First, because American grand strategy endeavours to unify material interests and ostensibly noble ideals, Americans tend to be blind to the ways in which the pursuit of either inhibits the realization of the other. The Iraq War represents an attempt to conduct American policy on a firmly idealistic basis, and yet it is proving materially ruinous along any number of metrics. American policy in the Caucasus aims to mitigate what is regarded as an excessive dependence upon Russian energy and energy transport routes, and clearly inhibits the promotion of ostensible American ideals, as the Alievs in Azerbaijan, and the mercurial Saakashvili in Georgia, are scarcely representatives of the ideals we openly proclaim, regardless of the press coverage of the latter, in particular. Moreover, Americans frequently indulge in a measure of self-delusion concerning their own motivations in the conduct of policy, as might be suggested by such examples. Are we promoting a set of political ideals, or rather a set of chess moves in a pointless Great Game? Even on the assumption that we have simply chosen to maintain a national friendship of sorts with Georgia, how credible is it to advance such claims when we apparently permitted enough strategic and diplomatic ambiguity to encourage the Georgians to pick a fight they could not win - ie., one unjust at least in that respect?

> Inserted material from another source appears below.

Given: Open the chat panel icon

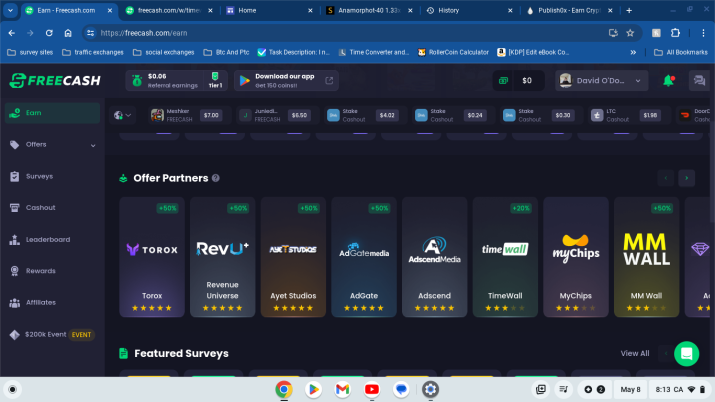Looking at the screenshot, I should (699, 81).
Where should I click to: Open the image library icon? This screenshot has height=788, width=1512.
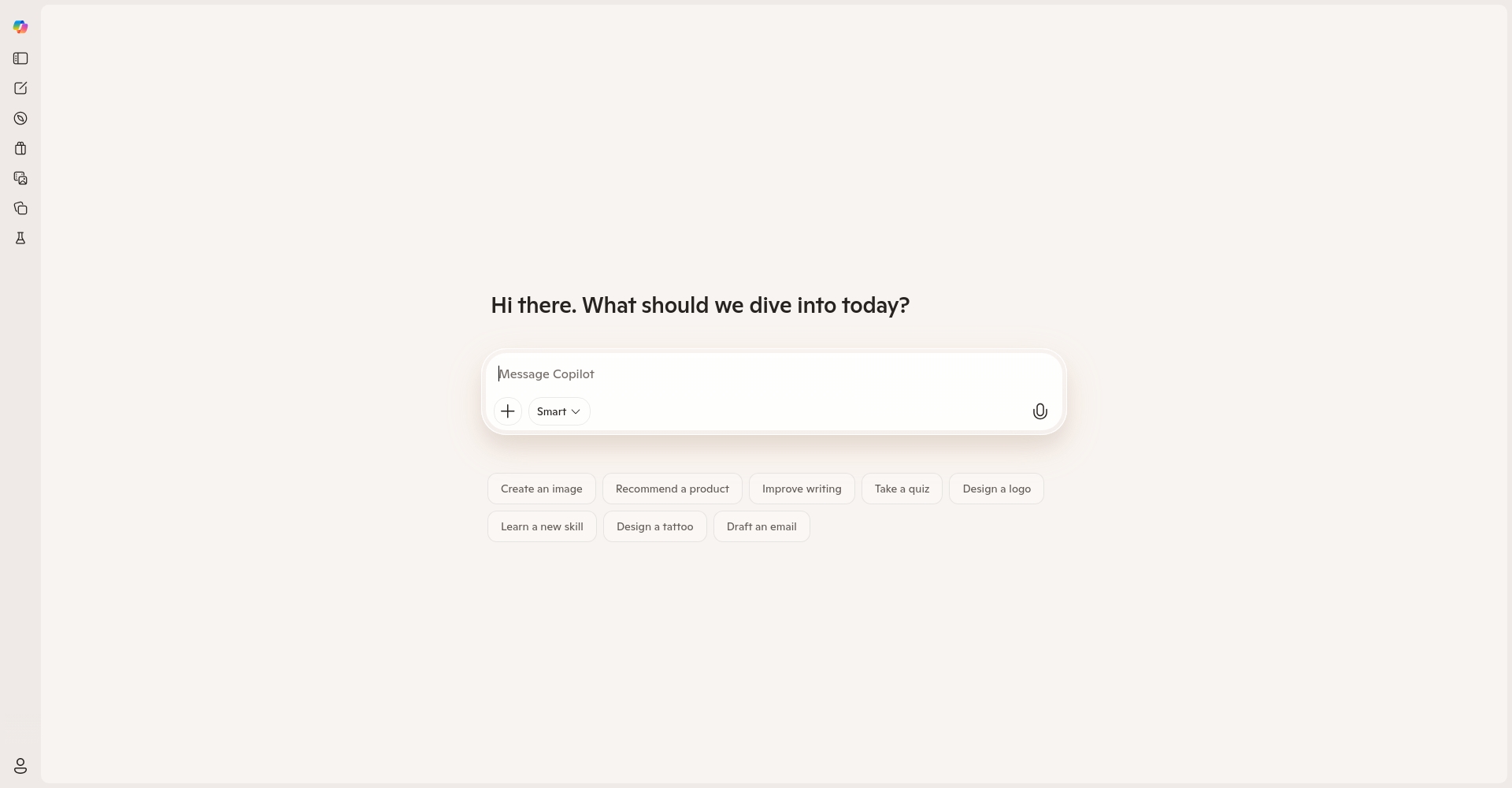coord(20,178)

Second, Americans tend to envision ideal geopolitical scenarios, or, at a minimum, possible geopolitical worlds, which are objectively preferable to geopolitical reality, or subjectively preferable for some or other group we intend to shower with our favouritism. This is tragic in a double sense: first, there are always unintended consequences, which prompt anguished protests on the part of Americans, to the effect that an ungrateful world does not appreciate the purity and nobility of our intentions, or that we could not have anticipated the fallout; second, few of these entanglements are actually in the interest of the American people, the welfare of whom is the principal obligation of American statesmen. Even on the assumption that the world as a whole is better off, given the conduct of American policy X, the American people themselves are seldom better for it.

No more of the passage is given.